Он клал свою голову на её круглое плечо, осторожно обнимал за талию.
— Прими руку,— говорила она равнодушно.
Если Гринька руки не убирал,— решительно вставала, уходила домой.
В получку он принёс Ванюшке резинового зайца. Дуся вспыхнула от радости, поблагодарила. Свои деньги она почти все отдавала хозяйке—за прожитое время. Оставляла себе только на хлеб.
В редкие праздники мужики рассаживались вокруг стола, хлопали ладонями по бутылкам, булькали водку в эмалированные кружки и гранёные стаканы. Молча пили, закусывая прошлогодним пустым огурцом.
Начинались разговоры.
— Из деревни письмо получил: всех подчистую забрали. Одних бабов да детишков оставили...

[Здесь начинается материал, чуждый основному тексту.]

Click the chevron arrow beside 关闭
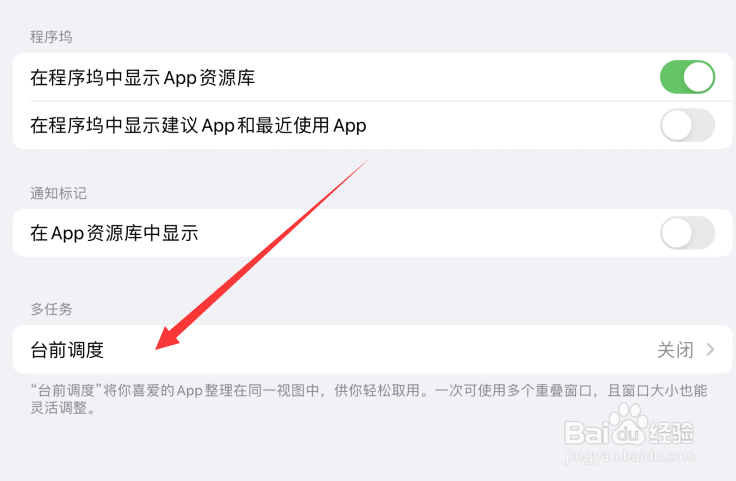This screenshot has width=736, height=481. [710, 350]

— Потому ноне хлебушко-то и кусаецца.
— Опять же — каку тилиторию немцу отдали... Житницу...
— Слышал я, воседь говорили на заводе, листки, слышь, подброшены... А в них прописано про всё... Царица, грит, изменщица— немцам Расею продаёт... И енералы все за кампанью с ей...
— Измена кругом, измена... Это тебе, Никифорыч, сын-от писал, что ружьев нет на позициях?..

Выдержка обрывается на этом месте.